▸ Required action: Down to the last word, output the records below, skipping any images.

>>>>

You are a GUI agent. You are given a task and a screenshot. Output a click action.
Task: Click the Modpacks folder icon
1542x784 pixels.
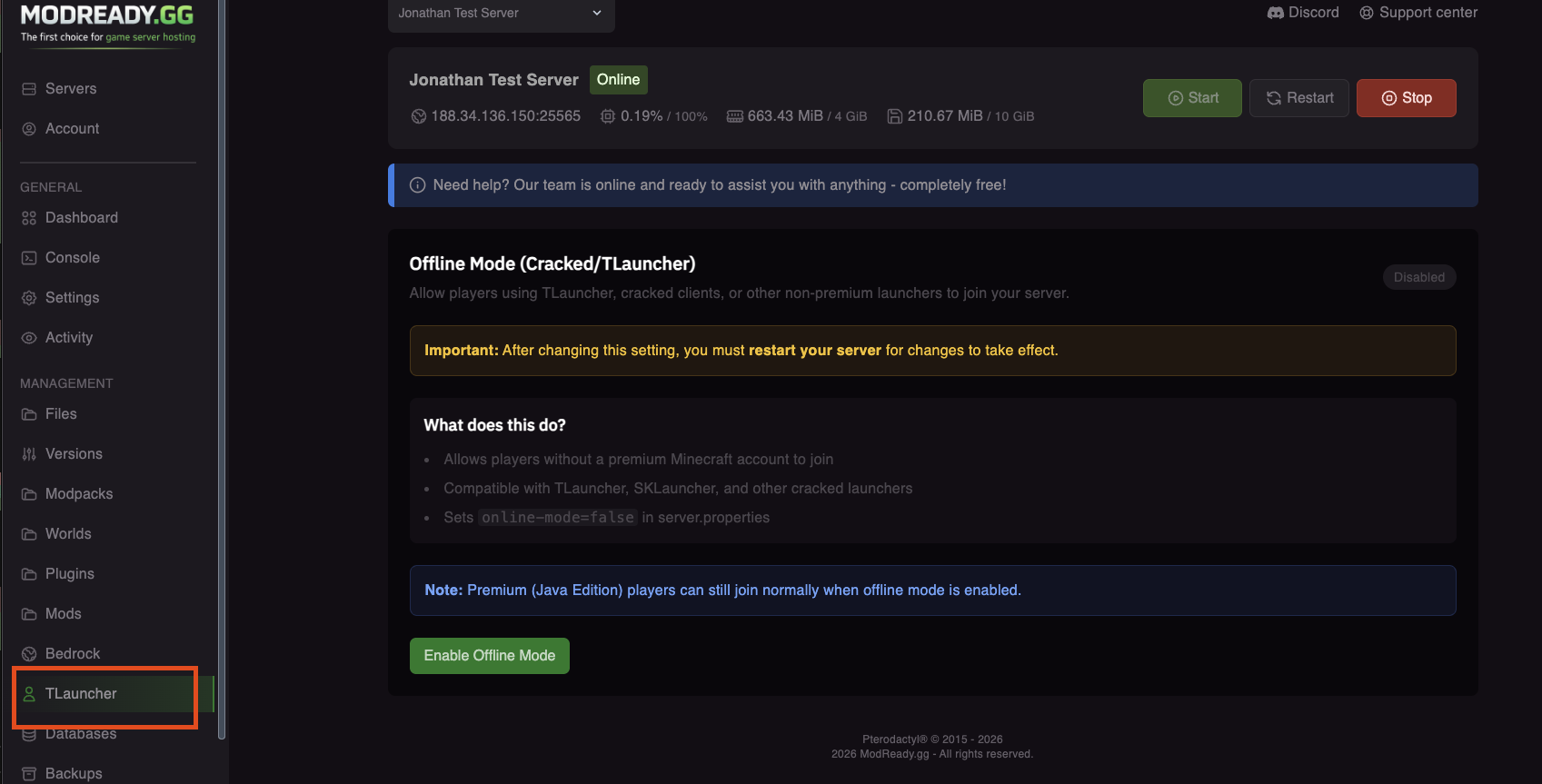tap(28, 493)
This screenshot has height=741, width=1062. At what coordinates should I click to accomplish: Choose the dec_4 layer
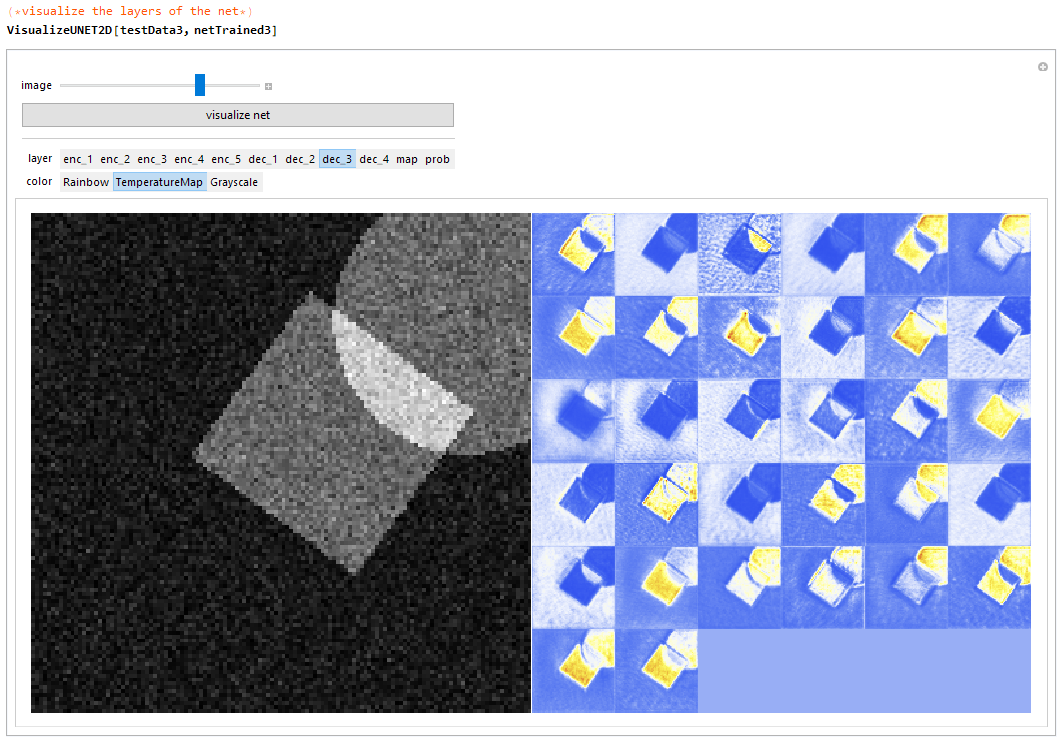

<<<<

▸ Response to the task:
You are a GUI agent. You are given a task and a screenshot. Output a click action.
Task: Click the Modpacks folder icon
1542x784 pixels.
tap(28, 493)
This screenshot has height=741, width=1062. At what coordinates should I click to accomplish: Choose the dec_4 layer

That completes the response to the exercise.